Answer these from the Abstract Syntax Generator README:
(a) Which Java version does the library require?
(b) What version number appears in the JitPack dependency line?
(c) What type prefix does the example .parseq file declare?

>> Start TEXT SEGMENT

Skip to content

peterzeller/abstractsyntaxgen

Repository files navigation

Abstract Syntax Generator

Java CI with Gradle

Generate Java classes for representing mutable abstract syntax trees with powerful mutation capabilities for compiler optimizations.

Features

  • Order sorted terms - Hierarchical AST structure
  • Simulated union types via sealed interfaces
  • Consistency checks - Each element appears only once in the tree
  • Cached and uncached attributes - Computed properties with automatic caching
  • Generated visitors - Type-safe tree traversal
  • Generated matchers - Exhaustive pattern matching
  • Powerful mutation operations - Safe AST modifications for optimizations

Quick Start

Installation

Requires Java 25.

Include the library via JitPack:

dependencies {
    compileOnly 'com.github.peterzeller:abstractsyntaxgen:0.9.0'
}

Basic Usage

  1. Define your AST in a .parseq file:
package mycompiler.ast

typeprefix: MC

abstract syntax:

Expr = 
    BinaryExpr(Expr left, Operator op, Expr right)

>> End TEXT SEGMENT
>> Start DATASET CONTENT

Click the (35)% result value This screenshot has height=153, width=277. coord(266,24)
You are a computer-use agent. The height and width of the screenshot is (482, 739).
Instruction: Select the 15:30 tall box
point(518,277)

>> End DATASET CONTENT

§ **TASK OUTPUT**:
(a) Java 25
(b) 0.9.0
(c) MC